● TASK OBJECTIVE
Copy the records below, changing every "GUI agent" to "interface agent" and leaving everything else the same.
↓↓↓
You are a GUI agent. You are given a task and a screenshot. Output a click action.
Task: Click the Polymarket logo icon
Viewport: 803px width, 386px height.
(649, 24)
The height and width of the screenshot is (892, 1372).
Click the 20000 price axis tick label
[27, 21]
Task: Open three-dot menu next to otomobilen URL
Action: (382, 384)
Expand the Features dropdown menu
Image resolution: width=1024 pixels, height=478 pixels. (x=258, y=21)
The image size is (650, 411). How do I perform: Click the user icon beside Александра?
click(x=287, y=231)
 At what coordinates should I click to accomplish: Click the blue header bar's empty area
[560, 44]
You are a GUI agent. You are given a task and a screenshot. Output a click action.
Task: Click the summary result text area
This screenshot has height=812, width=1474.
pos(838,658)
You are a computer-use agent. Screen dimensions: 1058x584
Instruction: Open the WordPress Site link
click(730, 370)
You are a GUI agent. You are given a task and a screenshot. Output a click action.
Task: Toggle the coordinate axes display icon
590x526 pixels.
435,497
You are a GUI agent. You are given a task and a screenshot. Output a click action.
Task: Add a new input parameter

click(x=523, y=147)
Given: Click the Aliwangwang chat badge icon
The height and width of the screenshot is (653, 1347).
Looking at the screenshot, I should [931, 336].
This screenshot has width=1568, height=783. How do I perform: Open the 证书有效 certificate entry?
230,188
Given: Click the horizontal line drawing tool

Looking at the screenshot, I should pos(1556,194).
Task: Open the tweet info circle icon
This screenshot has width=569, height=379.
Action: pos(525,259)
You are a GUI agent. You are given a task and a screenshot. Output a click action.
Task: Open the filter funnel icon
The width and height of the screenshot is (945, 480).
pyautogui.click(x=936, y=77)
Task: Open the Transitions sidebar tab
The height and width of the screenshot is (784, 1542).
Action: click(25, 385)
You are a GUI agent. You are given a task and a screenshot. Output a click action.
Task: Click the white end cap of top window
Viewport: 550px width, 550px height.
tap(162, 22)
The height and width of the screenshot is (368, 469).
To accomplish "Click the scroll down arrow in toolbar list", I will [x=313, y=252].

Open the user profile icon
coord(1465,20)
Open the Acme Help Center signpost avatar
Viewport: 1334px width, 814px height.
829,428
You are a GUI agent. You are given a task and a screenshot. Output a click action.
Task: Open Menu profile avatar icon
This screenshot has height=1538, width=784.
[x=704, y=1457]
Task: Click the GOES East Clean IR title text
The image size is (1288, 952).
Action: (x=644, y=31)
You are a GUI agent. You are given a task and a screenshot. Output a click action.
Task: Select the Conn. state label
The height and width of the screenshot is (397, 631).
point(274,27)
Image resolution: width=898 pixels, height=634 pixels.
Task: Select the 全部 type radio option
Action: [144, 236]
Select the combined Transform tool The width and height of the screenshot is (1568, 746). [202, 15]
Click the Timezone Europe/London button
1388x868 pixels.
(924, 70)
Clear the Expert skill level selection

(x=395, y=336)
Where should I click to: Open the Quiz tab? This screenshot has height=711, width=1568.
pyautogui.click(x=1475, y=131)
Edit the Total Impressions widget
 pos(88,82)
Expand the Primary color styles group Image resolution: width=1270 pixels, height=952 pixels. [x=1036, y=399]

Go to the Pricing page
↑↑↑
● RESULT FOR THIS TASK
You are a interface agent. You are given a task and a screenshot. Output a click action.
Task: Click the Polymarket logo icon
Viewport: 803px width, 386px height.
(649, 24)
The height and width of the screenshot is (892, 1372).
Click the 20000 price axis tick label
[27, 21]
Task: Open three-dot menu next to otomobilen URL
Action: (382, 384)
Expand the Features dropdown menu
Image resolution: width=1024 pixels, height=478 pixels. (x=258, y=21)
The image size is (650, 411). How do I perform: Click the user icon beside Александра?
click(x=287, y=231)
 At what coordinates should I click to accomplish: Click the blue header bar's empty area
[560, 44]
You are a interface agent. You are given a task and a screenshot. Output a click action.
Task: Click the summary result text area
This screenshot has height=812, width=1474.
pos(838,658)
You are a computer-use agent. Screen dimensions: 1058x584
Instruction: Open the WordPress Site link
click(730, 370)
You are a interface agent. You are given a task and a screenshot. Output a click action.
Task: Toggle the coordinate axes display icon
590x526 pixels.
435,497
You are a interface agent. You are given a task and a screenshot. Output a click action.
Task: Add a new input parameter

click(x=523, y=147)
Given: Click the Aliwangwang chat badge icon
The height and width of the screenshot is (653, 1347).
Looking at the screenshot, I should [931, 336].
This screenshot has width=1568, height=783. How do I perform: Open the 证书有效 certificate entry?
230,188
Given: Click the horizontal line drawing tool

Looking at the screenshot, I should pos(1556,194).
Task: Open the tweet info circle icon
This screenshot has width=569, height=379.
Action: pos(525,259)
You are a interface agent. You are given a task and a screenshot. Output a click action.
Task: Open the filter funnel icon
The width and height of the screenshot is (945, 480).
pyautogui.click(x=936, y=77)
Task: Open the Transitions sidebar tab
The height and width of the screenshot is (784, 1542).
Action: click(25, 385)
You are a interface agent. You are given a task and a screenshot. Output a click action.
Task: Click the white end cap of top window
Viewport: 550px width, 550px height.
tap(162, 22)
The height and width of the screenshot is (368, 469).
To accomplish "Click the scroll down arrow in toolbar list", I will [x=313, y=252].

Open the user profile icon
coord(1465,20)
Open the Acme Help Center signpost avatar
Viewport: 1334px width, 814px height.
829,428
You are a interface agent. You are given a task and a screenshot. Output a click action.
Task: Open Menu profile avatar icon
This screenshot has height=1538, width=784.
[x=704, y=1457]
Task: Click the GOES East Clean IR title text
The image size is (1288, 952).
Action: (x=644, y=31)
You are a interface agent. You are given a task and a screenshot. Output a click action.
Task: Select the Conn. state label
The height and width of the screenshot is (397, 631).
point(274,27)
Image resolution: width=898 pixels, height=634 pixels.
Task: Select the 全部 type radio option
Action: [144, 236]
Select the combined Transform tool The width and height of the screenshot is (1568, 746). [202, 15]
Click the Timezone Europe/London button
1388x868 pixels.
(924, 70)
Clear the Expert skill level selection

(x=395, y=336)
Where should I click to: Open the Quiz tab? This screenshot has height=711, width=1568.
pyautogui.click(x=1475, y=131)
Edit the Total Impressions widget
 pos(88,82)
Expand the Primary color styles group Image resolution: width=1270 pixels, height=952 pixels. [x=1036, y=399]

Go to the Pricing page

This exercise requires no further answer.